Tattoo you -- and Dad, and Grandma too
Families are flooding into a tattoo studio here on a crisp fall day. Mothers and teenage daughters. Dads and young sons. Granddaughters and grandmothers.
Pearl Scott, a 72-year-old grandmother in white tennis shoes, is standing at the front desk scanning her next design. She waits for a touch-up on the dove at her neckline and wants a new tattoo to match her daughter-in-law’s ankle flowers.
Scott started this process a few years ago, after her husband of 42 years died. She said she had always wanted one, but her sweetie was “old-fashioned” and wouldn’t go for it.
“He always said, ‘You can’t have a tattoo. Over my dead body!’ ” Scott said. “So here I am.”
The tattoo studio has come a long way from the days when bikers and military men dominated the scene. A study published this year in the Journal of the American Academy of Dermatology found that 24% of adults ages 18 to 50 have a tattoo. A 2003 Harris poll reported that 36% of 25- to 29-year-olds have body art.
Studies of tattoos among teens are tougher to find, but a quick glance around many high schools tells the story. Plenty of teens love body art, and their parents aren’t threatening to kick them out of the house. Instead, they’re welcoming it.
Take Kaelyn Marcus, who’s down the hall from Scott at the bustling Personal Art tattoo studio in Lake Station, Ind. She just turned 17 and is getting her first tattoo. The design -- a four-leaf clover on the ankle -- is a replica of her mom’s, grandmother’s and two aunts’. It is in honor of Kaelyn’s grandfather, who died six years ago. Kaelyn’s mom, Lorna Marcus, is all for it.
“I just think tattoos are pretty,” her mom says, sitting beside a nervous Kaelyn just before the tattoo needle fires up. “I’m fine with it.”
Myrna Armstrong, a professor at the School of Nursing at Texas Tech University in Lubbock, is a national researcher on tattooing. She has studied its rise over nearly two decades.

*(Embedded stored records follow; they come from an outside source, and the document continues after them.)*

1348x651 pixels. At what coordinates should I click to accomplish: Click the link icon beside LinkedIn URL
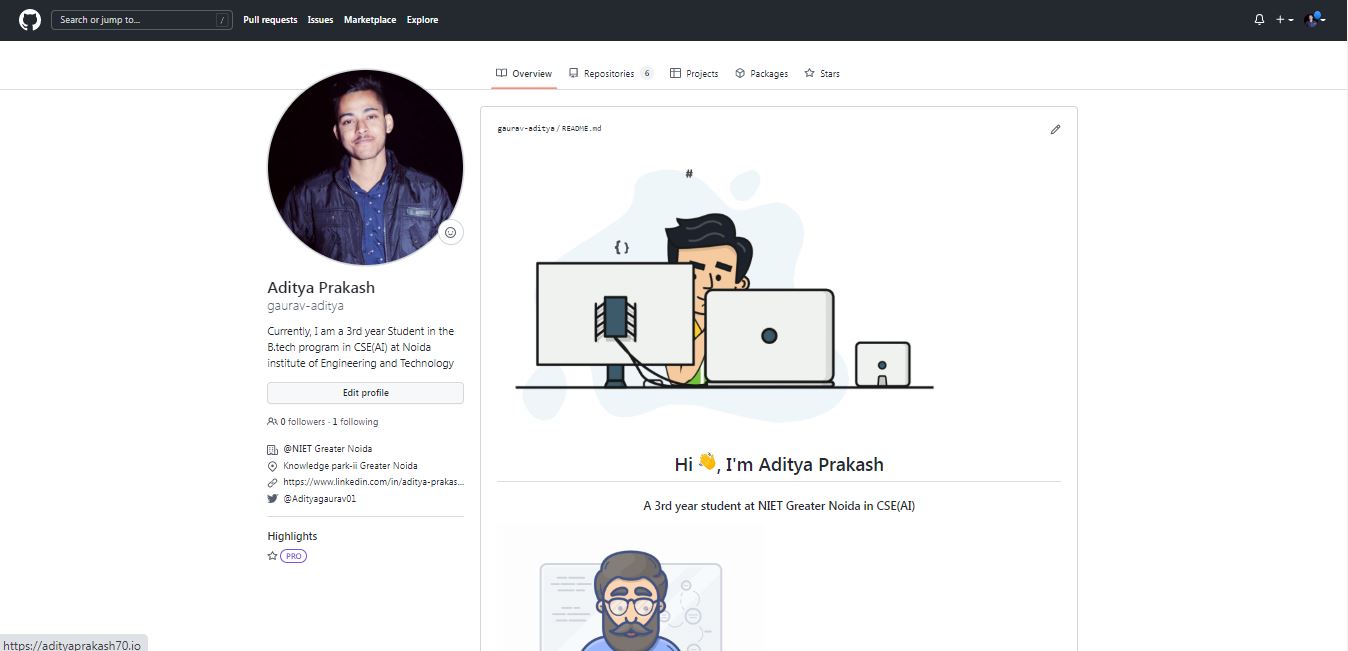(272, 482)
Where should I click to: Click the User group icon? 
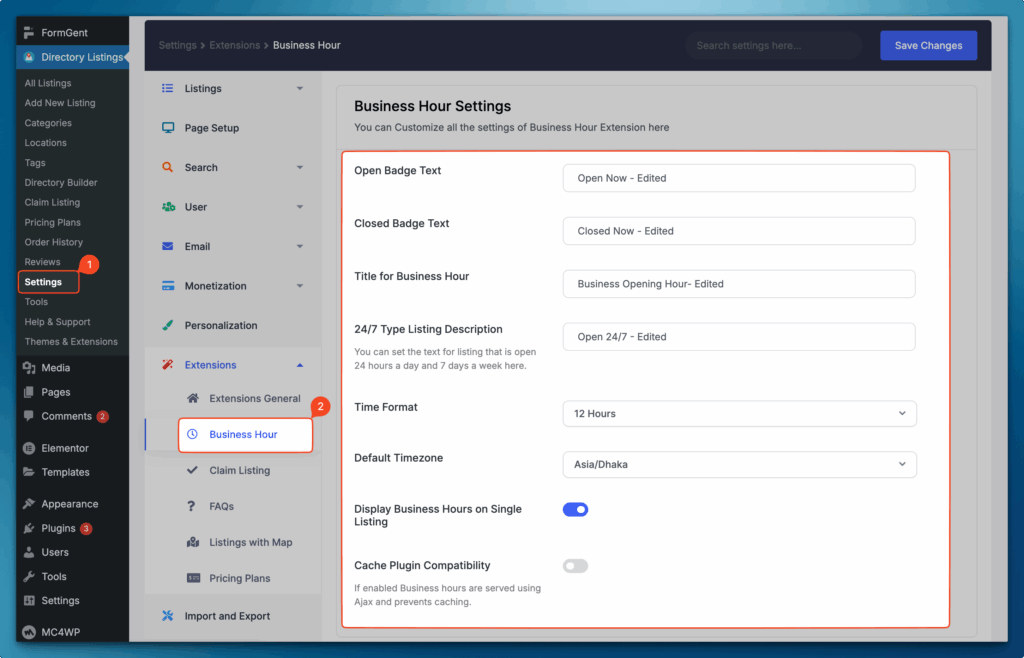(167, 207)
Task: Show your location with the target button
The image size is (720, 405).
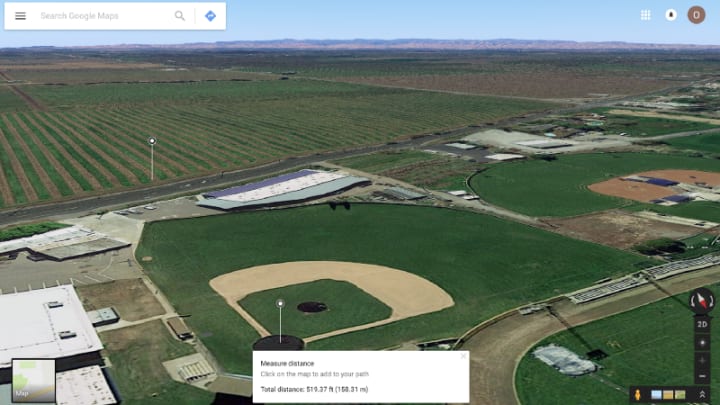Action: (x=702, y=343)
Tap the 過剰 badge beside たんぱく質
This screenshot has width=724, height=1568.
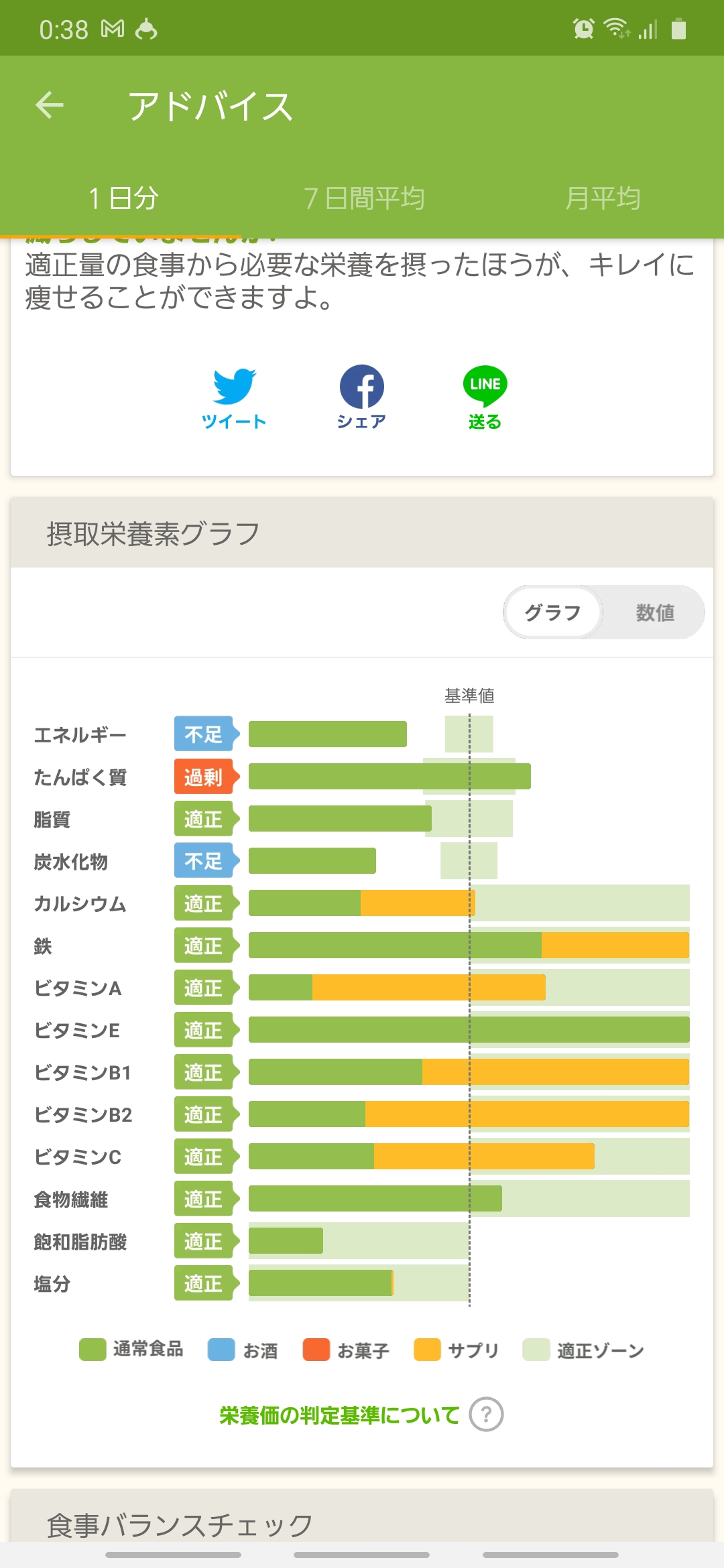click(x=204, y=777)
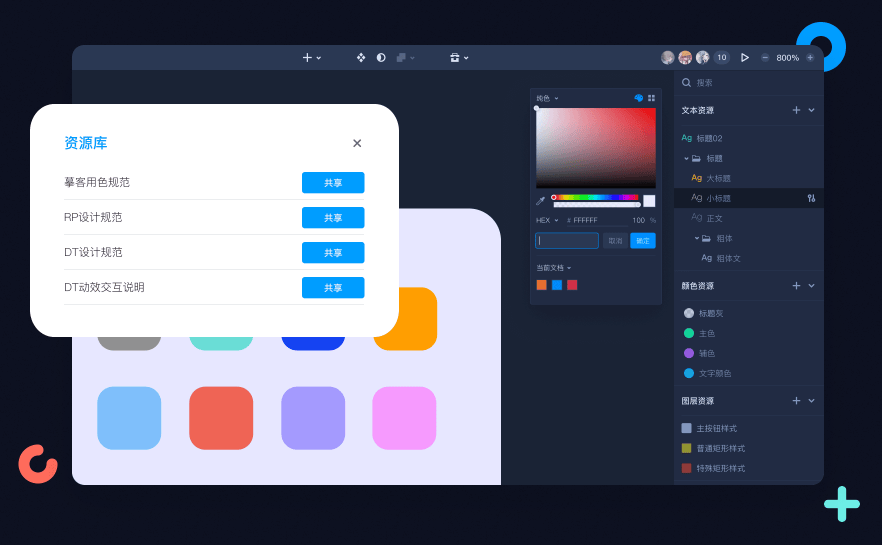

Her first report, published in the Journal of Nursing Scholarship in 1990, explored the growing number of career women getting tattoos. At the time, she thought of the women as pioneers. Now, nothing about the exploding industry surprises her.
In two studies of adolescents in the 1990s, she found 8% to 10% of teens had a tattoo. One reported getting his first tattoo at age 8.
“Our teenagers today -- really anyone over 11 years old -- can tell you all about tattoos and body piercing. They know where they can get them, or they have friends who will self-inflict them, or they even know how to do it themselves,” Armstrong said. “Today, it’s just a mainstream activity.”
A handful of states prohibit anyone younger than 18 from getting a tattoo. Most states have age restrictions but still allow tattoos with the written permission of a parent.
One real indicator of the popularity of tattoos now is the atmosphere at tattoo conventions, says Bob Baxter, editor in chief of the magazine Skin & Ink.
Baxter, who has been covering the tattoo business for more than a decade, says conventions are full of young mothers -- a rare sight even five years ago. At a recent convention in Calgary, Canada, Baxter was surprised by the crowd hovering around Kat Von D, a 24-year-old female tattoo artist and a star of TLC’s “Miami Ink.”
“When I walked down the sidewalk years ago, mothers used to cross to the other side with their children,” said Baxter, who’s covered in body art. “Now, you’ve got them lined up to see Kat Von D. It’s really a turnaround.”
Tattoo fans look at their inks as the perfect way to express themselves in an impersonal world. And for many, getting a tattoo is a deeply symbolic, emotional act.
Tom Webel, a 22-year-old in the Army, got his first tattoo at 18. While on leave from active duty in Iraq, he showed up at Electric Art Tattoo in Fox Lake, Ill. He wanted tattoos of the last names of three guys in his company, all of whom died in the war.
Sharon Hurdlow, 64, started getting inked at Sacred Chao tattoo studio in Valparaiso, Ind., in the midst of breast cancer treatment two years ago.
“I just said, ‘I have to go get that tattoo,’ ” she said. “I have to express myself in this way. Life is too short.”
She now has 18 tattoos, many of them symbols of growth and renewal -- a red cardinal, a rose, a bumblebee by a sunflower.
The variety of clients is downright heartwarming for Jeanne Fritch, owner of Personal Art, the Indiana studio that’s a favorite of Scott, the grandmother.
A mother’s group called recently asking to rent Fritch’s studio for a play date. The group plans to bring children ranging from 18 months to 6 for temporary tattoos.
Still, some people remain shocked by body art -- which can be part of the fun. Scott enjoyed her doctor’s surprise as he examined her before a recent hip replacement.
“He was like, ‘What do you call this, Grandma?’ And he was laughing,” Scott said. “But I’ve got to tell you, it makes me feel younger.”